What is expected
Count the lines in the entries below that contain the word "computer", matching case exactly, and reply with only the number.

Information supplied
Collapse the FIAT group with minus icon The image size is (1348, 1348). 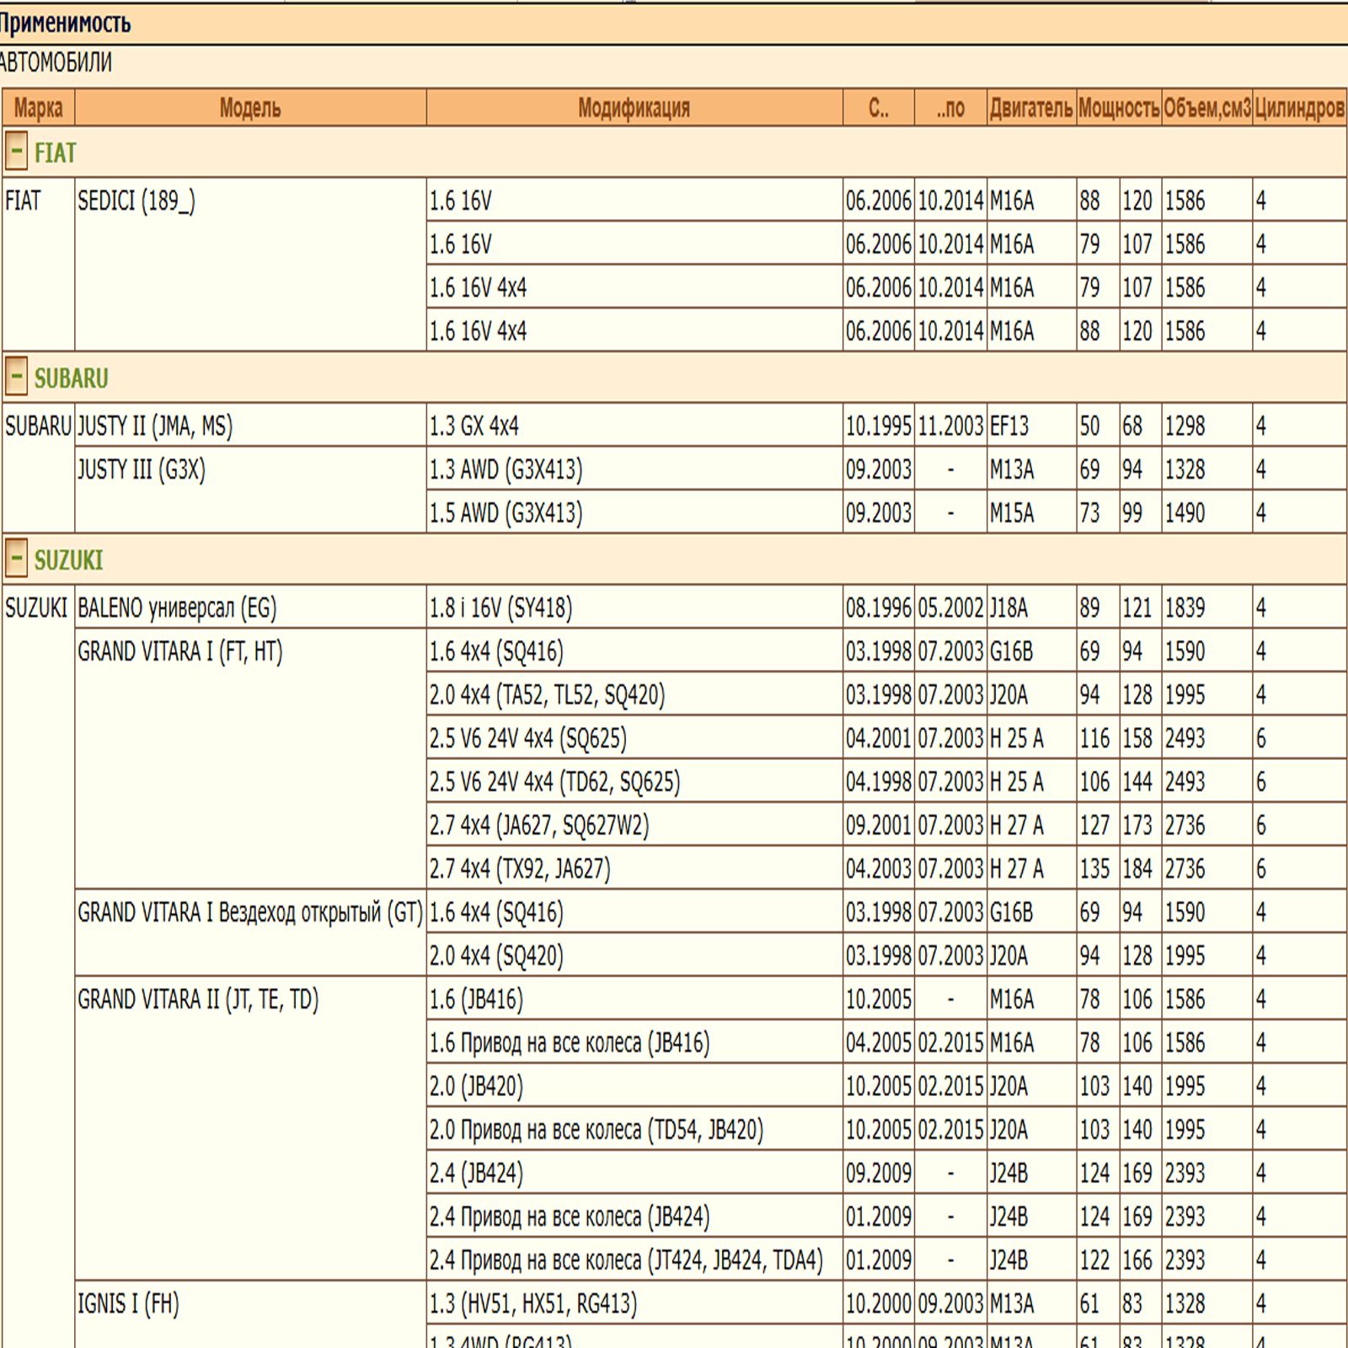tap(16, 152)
...
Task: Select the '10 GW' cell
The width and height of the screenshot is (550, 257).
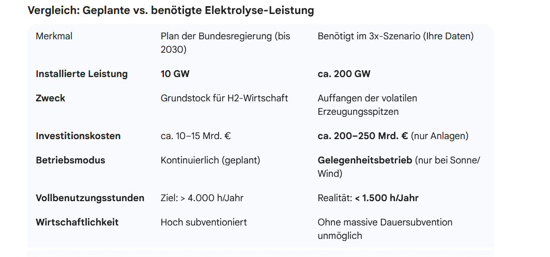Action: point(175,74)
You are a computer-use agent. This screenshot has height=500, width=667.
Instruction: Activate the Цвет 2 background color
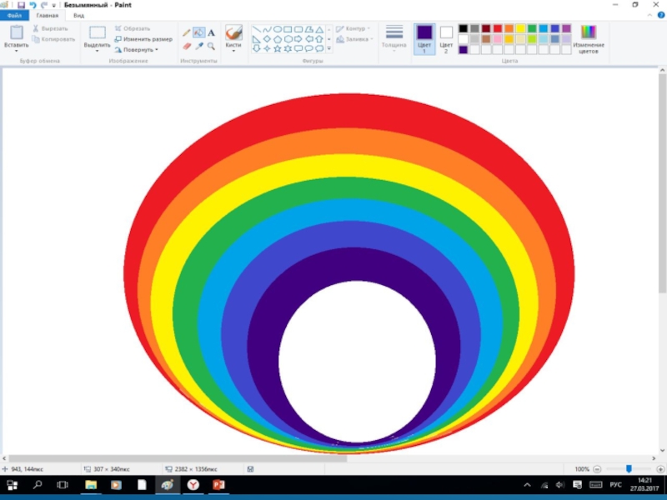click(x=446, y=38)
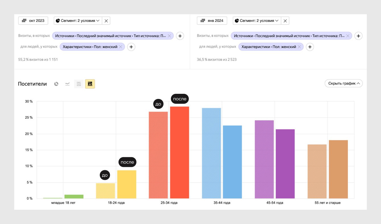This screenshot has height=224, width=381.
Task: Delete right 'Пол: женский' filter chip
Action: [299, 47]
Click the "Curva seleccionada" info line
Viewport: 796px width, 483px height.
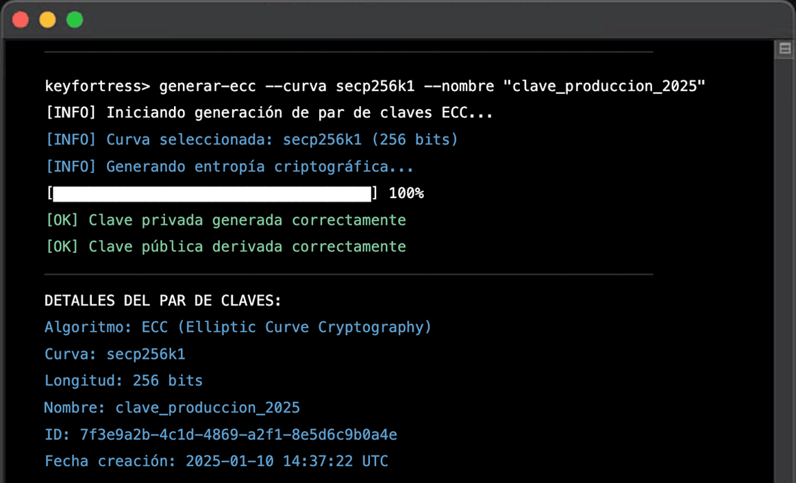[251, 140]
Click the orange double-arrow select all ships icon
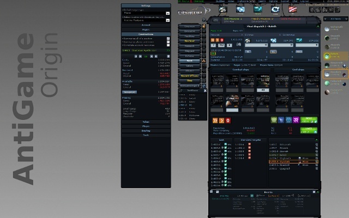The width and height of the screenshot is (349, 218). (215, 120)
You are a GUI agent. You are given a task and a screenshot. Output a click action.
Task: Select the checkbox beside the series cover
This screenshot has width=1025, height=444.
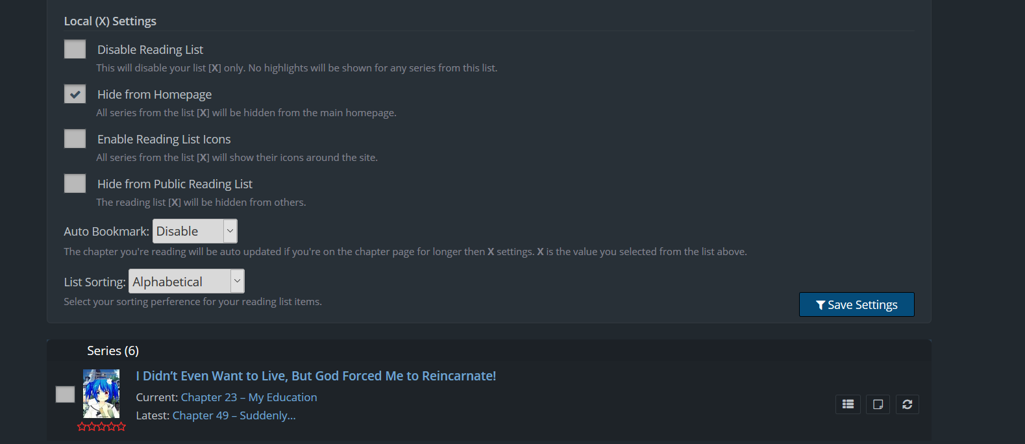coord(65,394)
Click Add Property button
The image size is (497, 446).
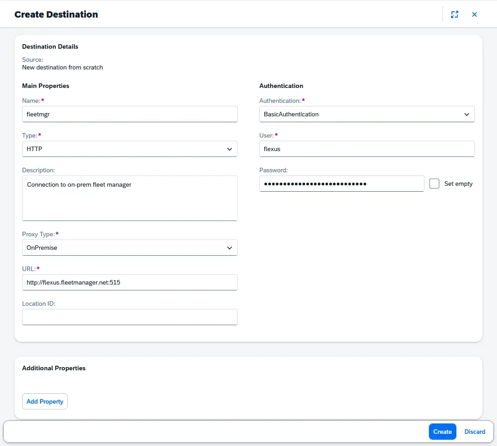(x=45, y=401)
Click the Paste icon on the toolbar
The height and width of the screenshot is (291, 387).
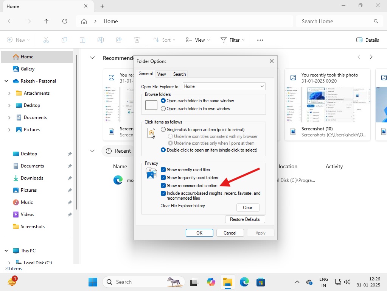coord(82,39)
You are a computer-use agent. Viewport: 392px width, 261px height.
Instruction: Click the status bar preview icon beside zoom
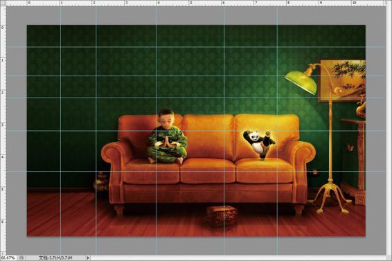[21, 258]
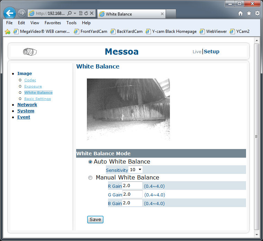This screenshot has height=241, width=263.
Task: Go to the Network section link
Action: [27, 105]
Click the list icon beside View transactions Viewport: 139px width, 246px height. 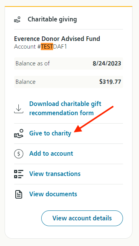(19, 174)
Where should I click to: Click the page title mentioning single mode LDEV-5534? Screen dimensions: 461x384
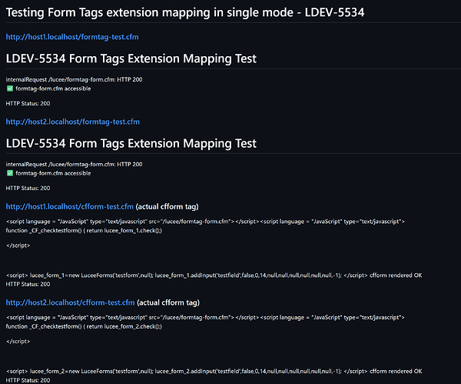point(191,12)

Finished exercise
2